Source records:
--------------------
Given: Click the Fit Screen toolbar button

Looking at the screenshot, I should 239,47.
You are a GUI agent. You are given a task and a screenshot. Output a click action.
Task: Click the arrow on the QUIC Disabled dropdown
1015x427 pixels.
--------------------
## [What to work on]
Word for word, repeat every line of the data.

## [Answer for this exercise]
Given: Click the Fit Screen toolbar button

Looking at the screenshot, I should 239,47.
You are a GUI agent. You are given a task and a screenshot. Output a click action.
Task: Click the arrow on the QUIC Disabled dropdown
1015x427 pixels.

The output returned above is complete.